[The input start]

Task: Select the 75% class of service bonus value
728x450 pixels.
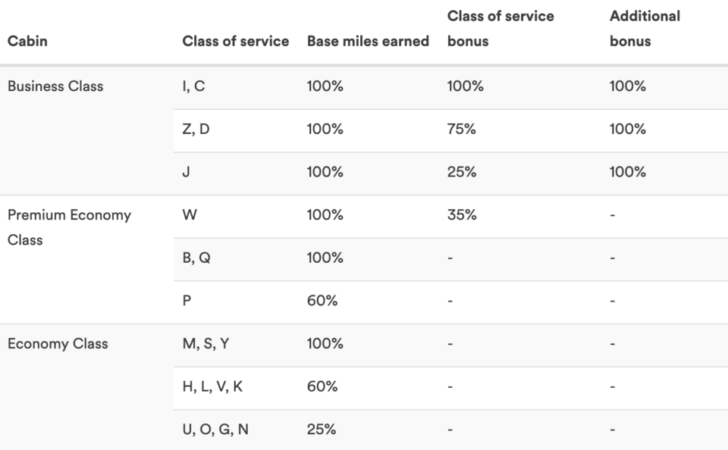Action: [462, 129]
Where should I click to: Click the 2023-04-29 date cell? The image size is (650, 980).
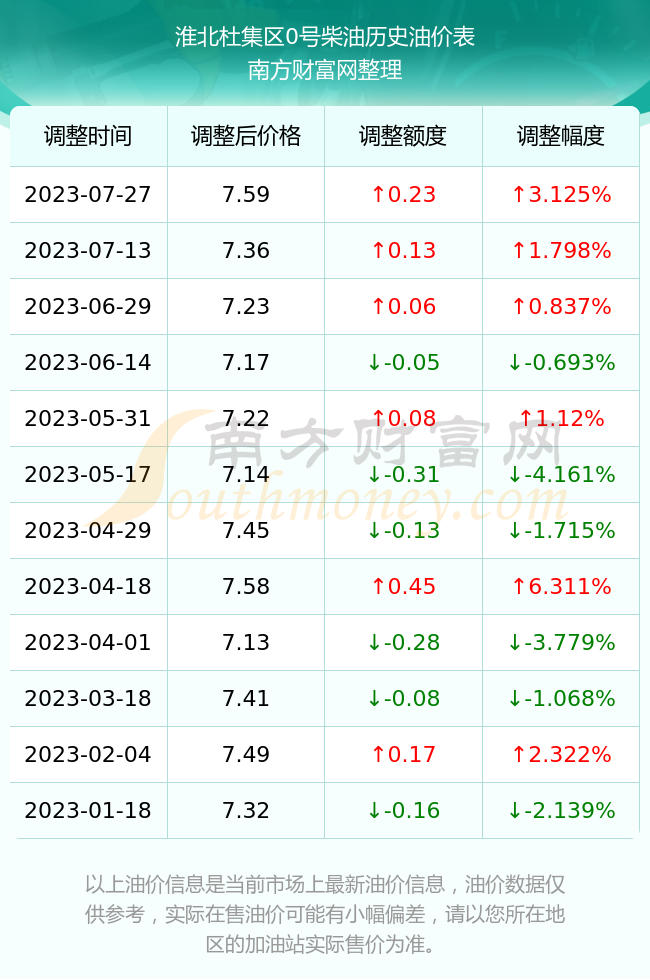click(x=88, y=531)
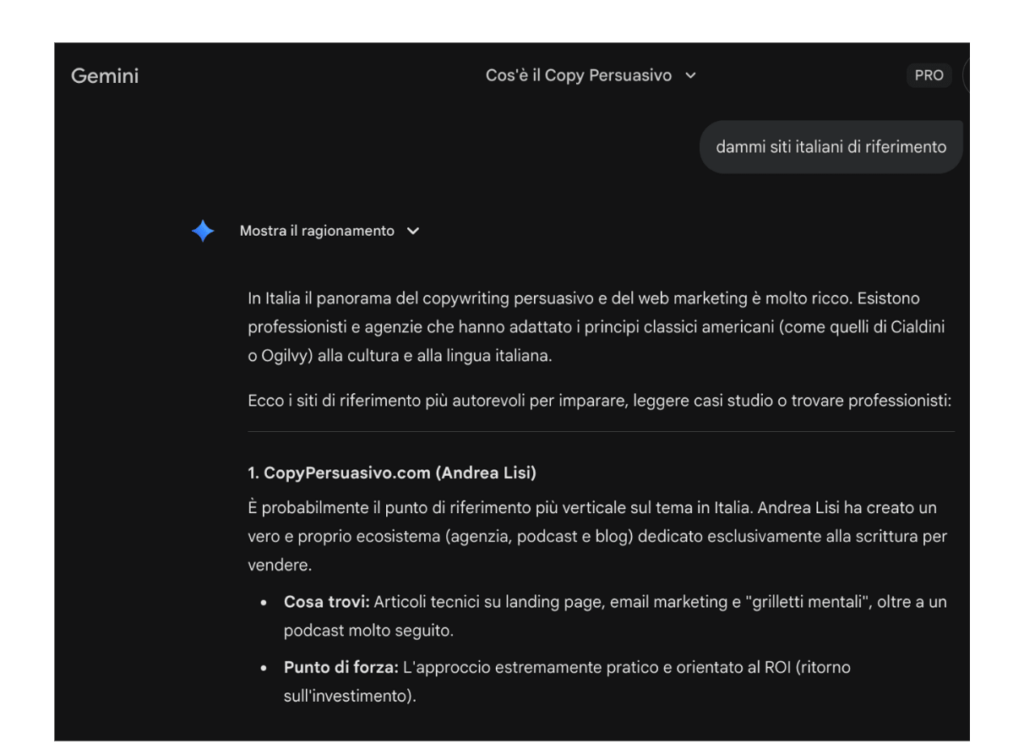The image size is (1024, 749).
Task: Click the chevron next to "Mostra il ragionamento"
Action: click(413, 231)
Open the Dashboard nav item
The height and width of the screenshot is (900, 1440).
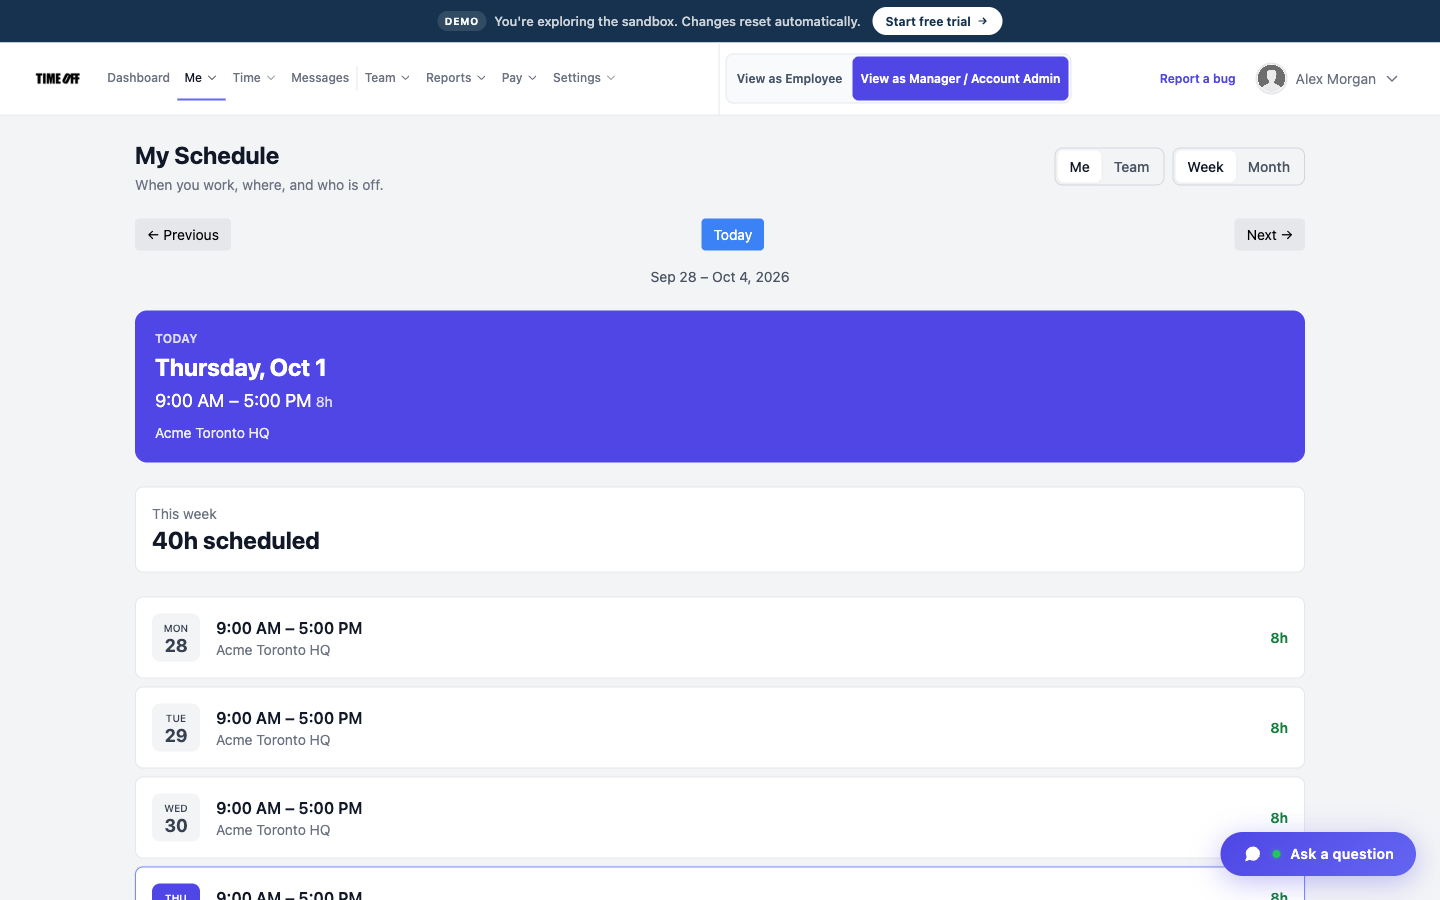point(138,78)
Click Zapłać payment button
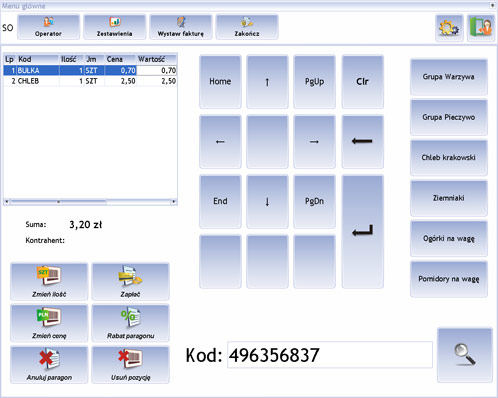The width and height of the screenshot is (498, 398). pyautogui.click(x=130, y=281)
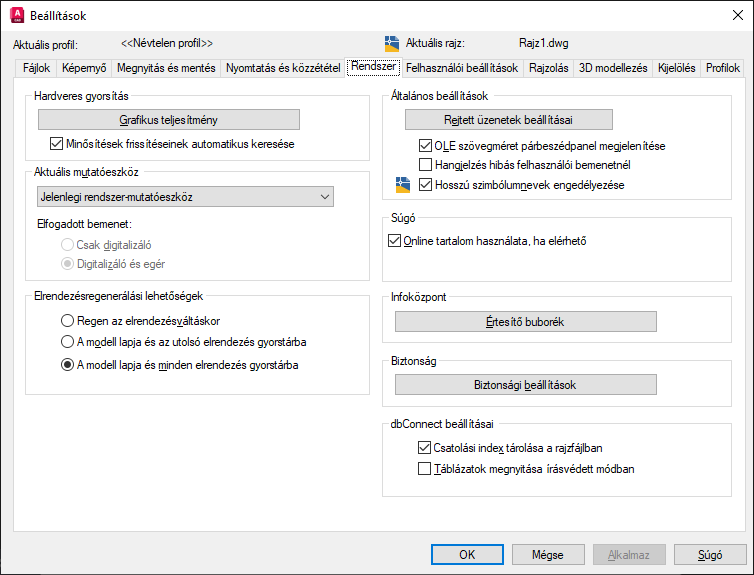
Task: Enable Táblázatok megnyitása írásvédett módban
Action: tap(426, 468)
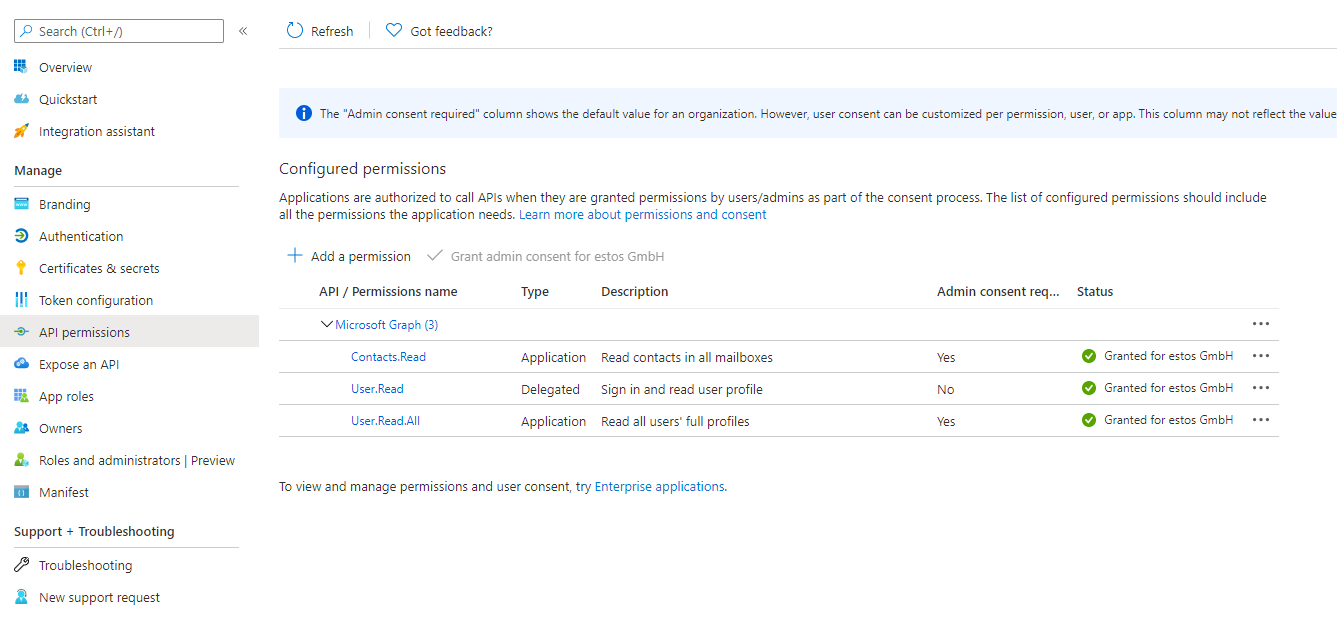Screen dimensions: 1337x620
Task: Open the ellipsis menu for the Microsoft Graph row
Action: pyautogui.click(x=1260, y=324)
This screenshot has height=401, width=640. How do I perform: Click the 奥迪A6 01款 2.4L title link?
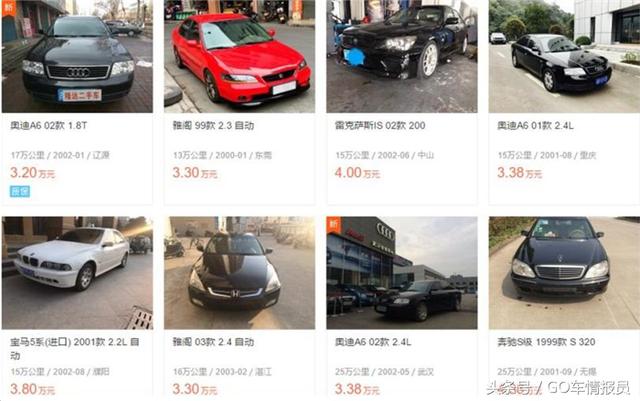pyautogui.click(x=535, y=126)
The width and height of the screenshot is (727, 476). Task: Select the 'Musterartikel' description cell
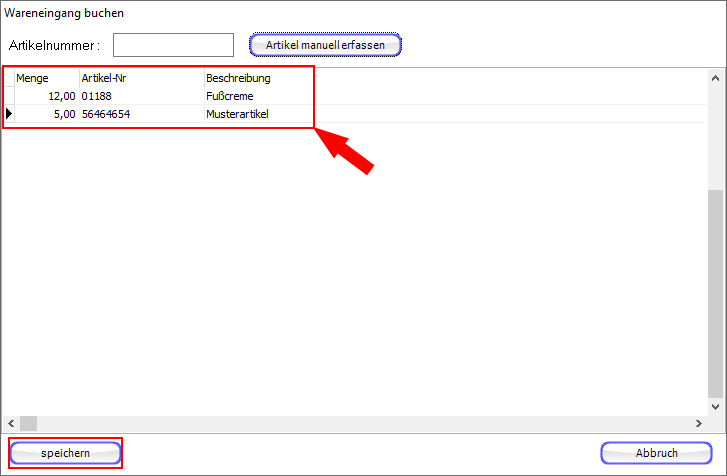(x=258, y=114)
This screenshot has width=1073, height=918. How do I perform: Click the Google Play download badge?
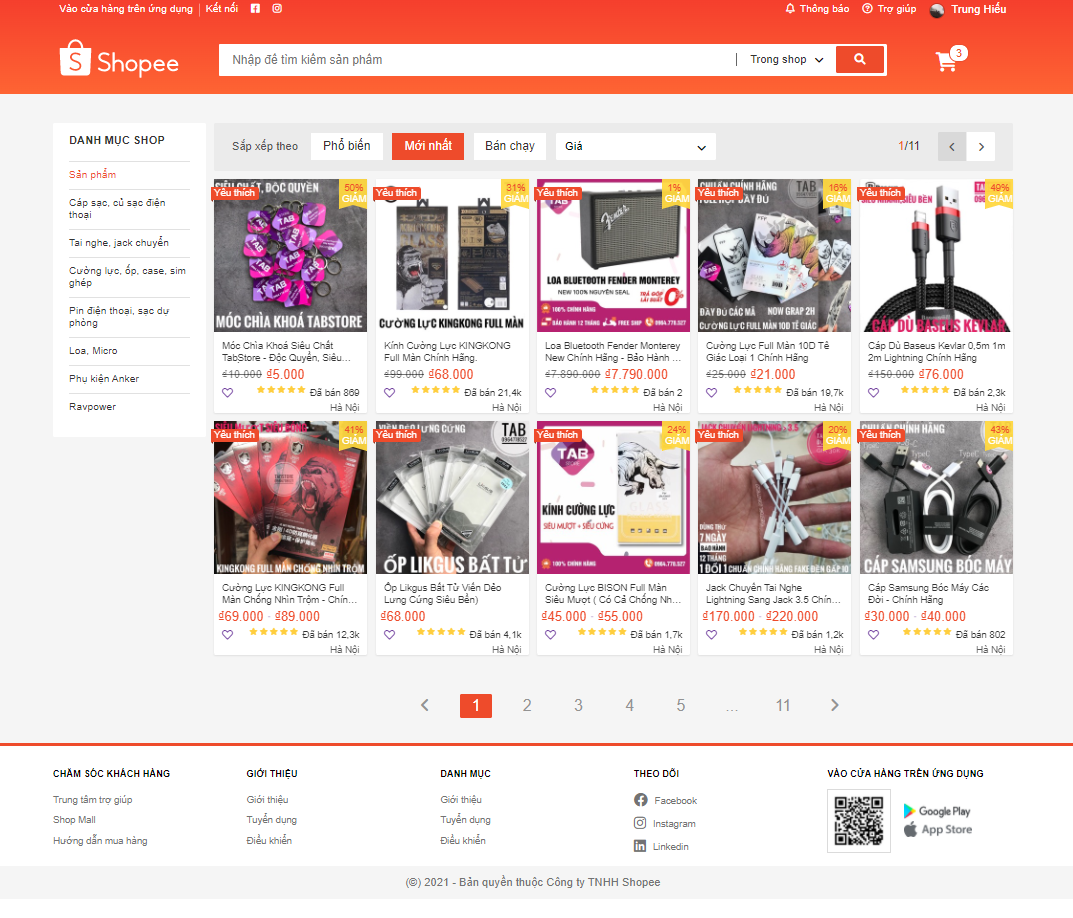pyautogui.click(x=937, y=809)
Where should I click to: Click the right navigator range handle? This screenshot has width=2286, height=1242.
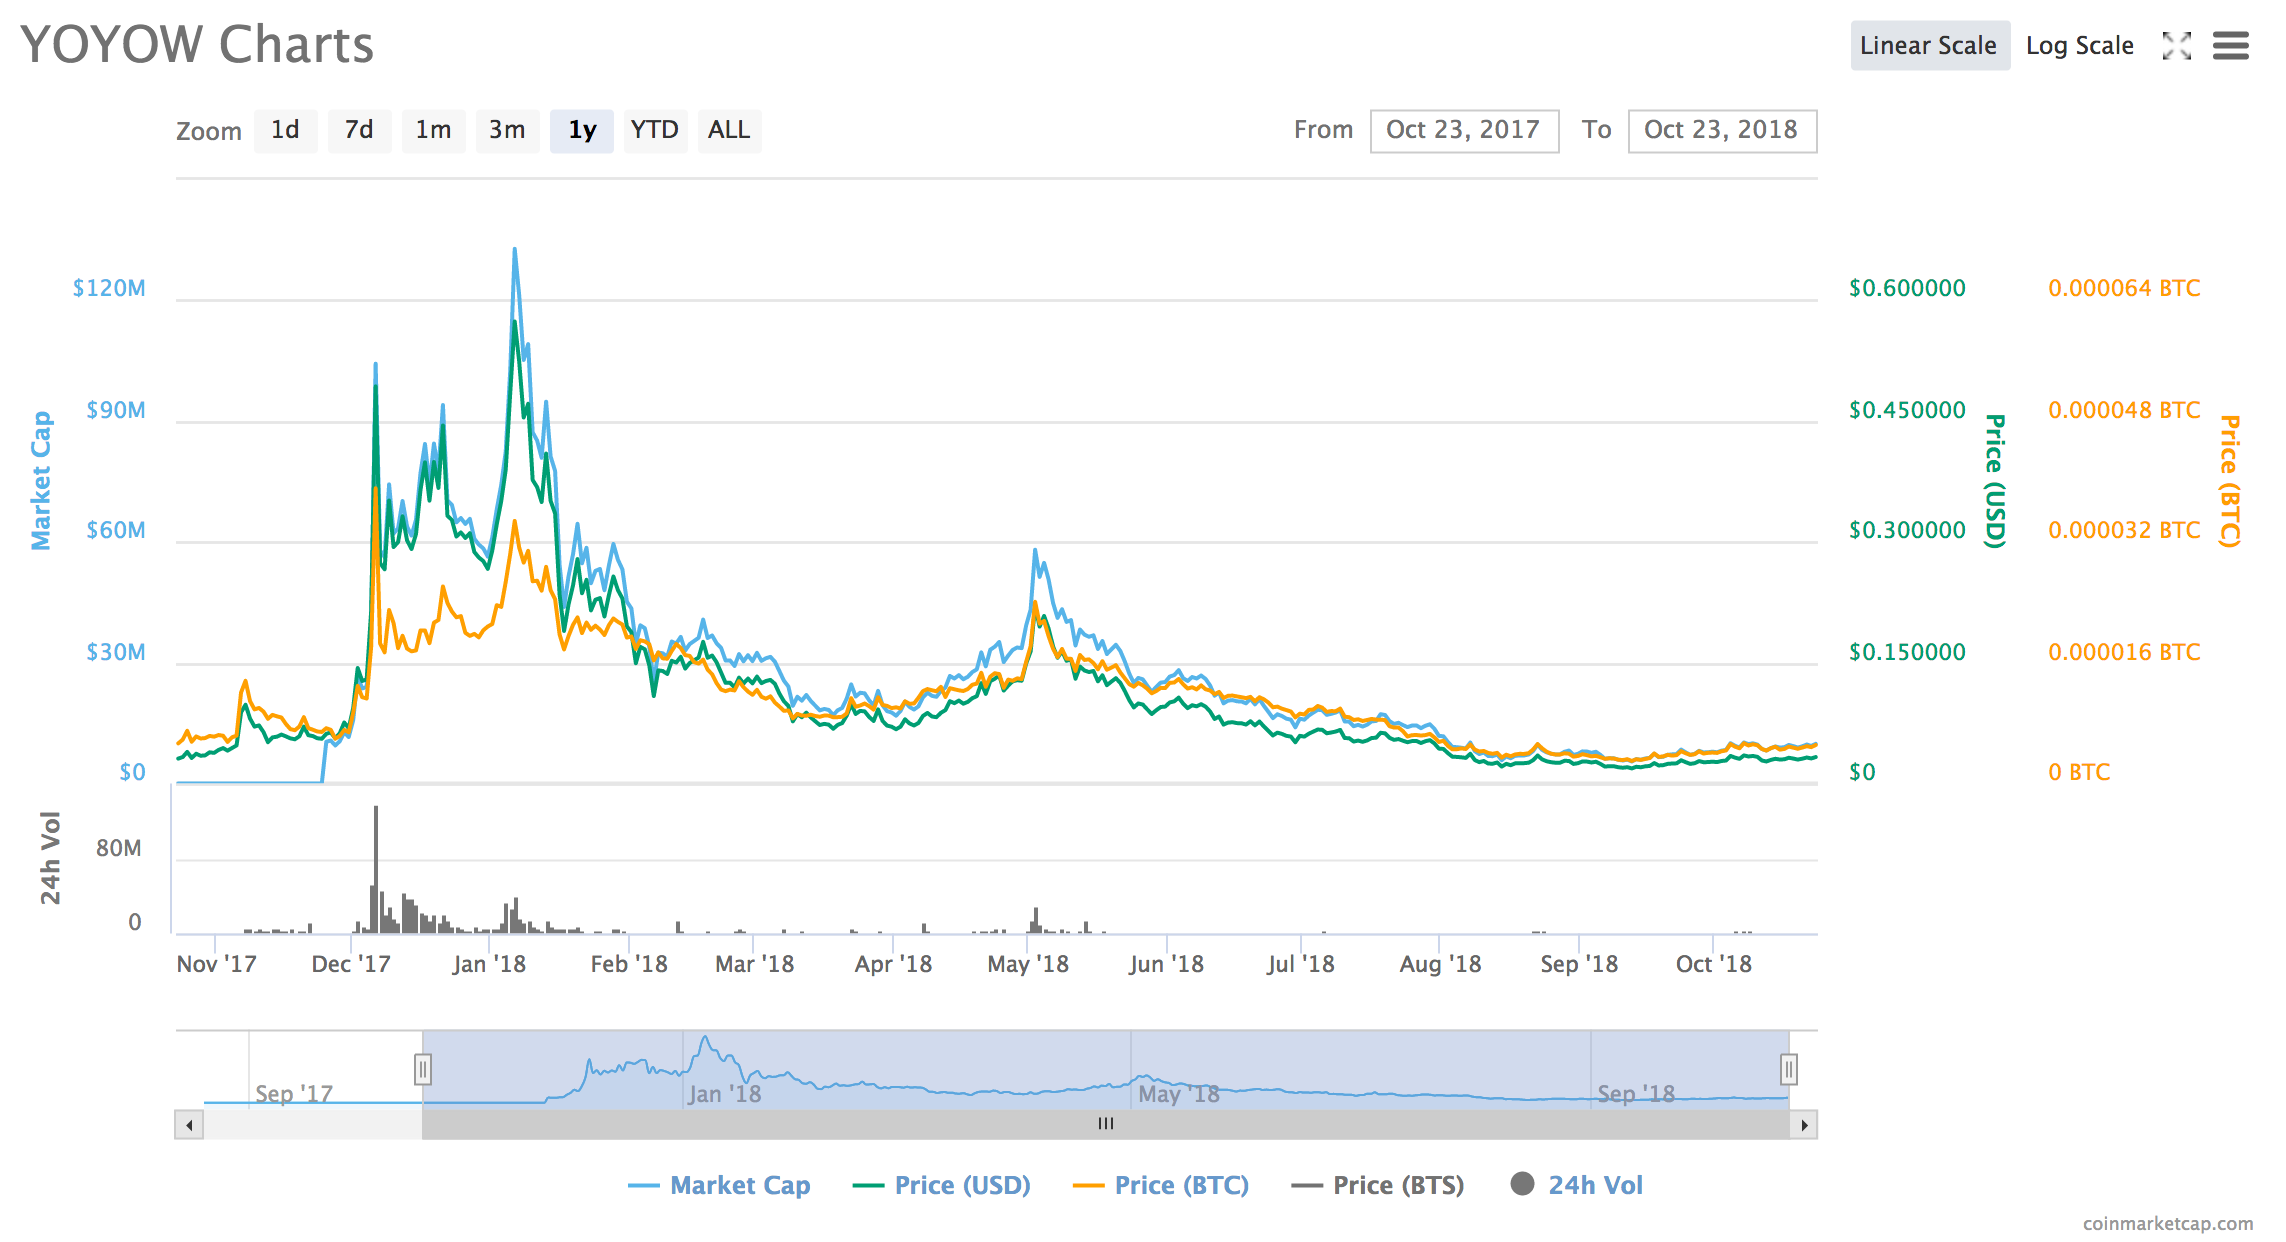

[The input end]

Reproduce all of the rows above verbatim, leaving out the pictures.

Task: Select the 75% class of service bonus value
728x450 pixels.
Action: [462, 129]
Where should I click to: Click the 2023-04-29 date cell? The image size is (650, 980).
click(x=88, y=531)
The image size is (1024, 749).
Task: Click the chevron next to "Mostra il ragionamento"
Action: click(413, 231)
Open the Dashboard nav item
The height and width of the screenshot is (900, 1440).
point(138,78)
Click Zapłać payment button
The width and height of the screenshot is (498, 398). pyautogui.click(x=130, y=281)
Task: Enable Táblázatok megnyitása írásvédett módban
Action: tap(426, 468)
Screen dimensions: 1337x620
Task: Open the ellipsis menu for the Microsoft Graph row
Action: pyautogui.click(x=1260, y=324)
This screenshot has height=401, width=640. How do I perform: Click the 奥迪A6 01款 2.4L title link?
pyautogui.click(x=535, y=126)
The width and height of the screenshot is (727, 476). Task: Select the 'Musterartikel' description cell
(x=258, y=114)
This screenshot has width=1073, height=918. How do I perform: Click the Google Play download badge?
pyautogui.click(x=937, y=809)
Where should I click to: Click the right navigator range handle? This screenshot has width=2286, height=1242.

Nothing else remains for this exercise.